In fact the article was published on June 20, while the XLNet submission that dethroned them was already on June 19. I guess their publishing pipeline doesn't allow last-minute amendments.
Notably, this result would be very hard for Microsoft to achieve, or indeed even reproduce fully in-house, because it requires more memory than GPUs have. GitHub mentions that TPUs are pretty much table stakes to train this.
The memory constraint is certainly an issue, but I think they can be overcome with some software hacks (for a speed penalty, of course.) For example, gradient checkpointing and gradient accumulation might help:
could you elaborate?
TPU V3 unit has 16GB of memory, and old V100 also has 16GB of memory.
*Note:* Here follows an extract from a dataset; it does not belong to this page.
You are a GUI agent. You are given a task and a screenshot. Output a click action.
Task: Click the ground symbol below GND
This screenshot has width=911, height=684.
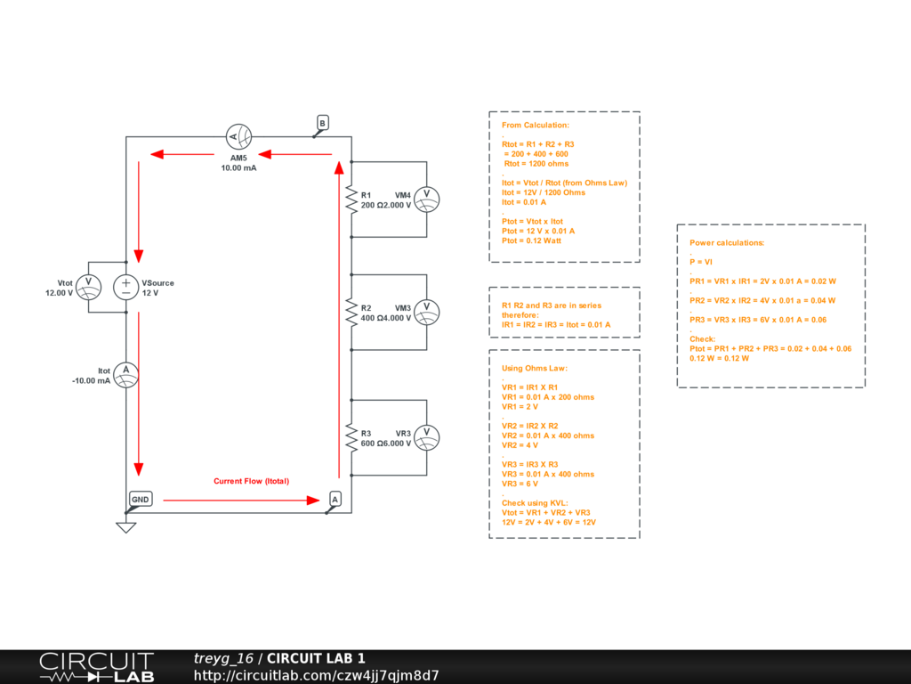pyautogui.click(x=126, y=526)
Plus TPU has extra memory consumption for mandatory tensor padding, which GPU doesn't have.
There is no elaboration of your statement there.
It says it is hard to reproduce results on single 16GB GPU, but nor they used single TPU in their result.
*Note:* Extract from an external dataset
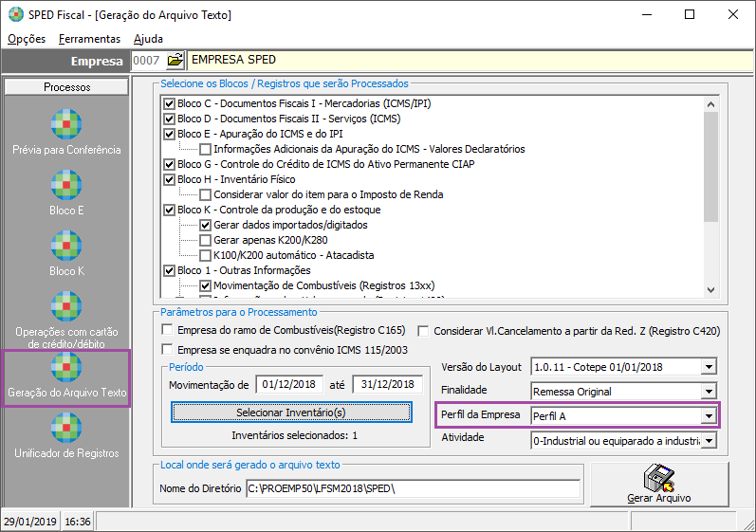The height and width of the screenshot is (532, 756).
Task: Check Empresa do ramo de Combustíveis option
Action: (168, 330)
They explicitly state that large number of GPU required: "Therefore, a large number (ranging from 32 to 128, equal to batch_size) of GPUs are required to reproduce many results in the paper.", and they used around 200 TPUs themself according to their publication.
Yes, it boils down to using either a single machine with multiple TPUs (and therefore doing things "the easy way" and relatively quickly) or having to use 128 GPUs (up to 8 per machine) and working with a single sample per GPU, really, really slowly. Given that a single model often requires dozens, if not hundreds of training runs to figure out hyperparameters that achieve a SOTA result, this means that with TPU you can do this, and with GPU you aren't even going to bother training something this big because it will take forever, and someone with a TPU will figure out something better by the time you're done. Which is what happened in this case, it looks like.
>For example, the task provides the sentence: “The city councilmen refused the demonstrators a permit because they [feared/advocated] violence.” If the word “feared” is selected, then “they” refers to the city council. If “advocated” is selected, then “they” presumably refers to the demonstrators.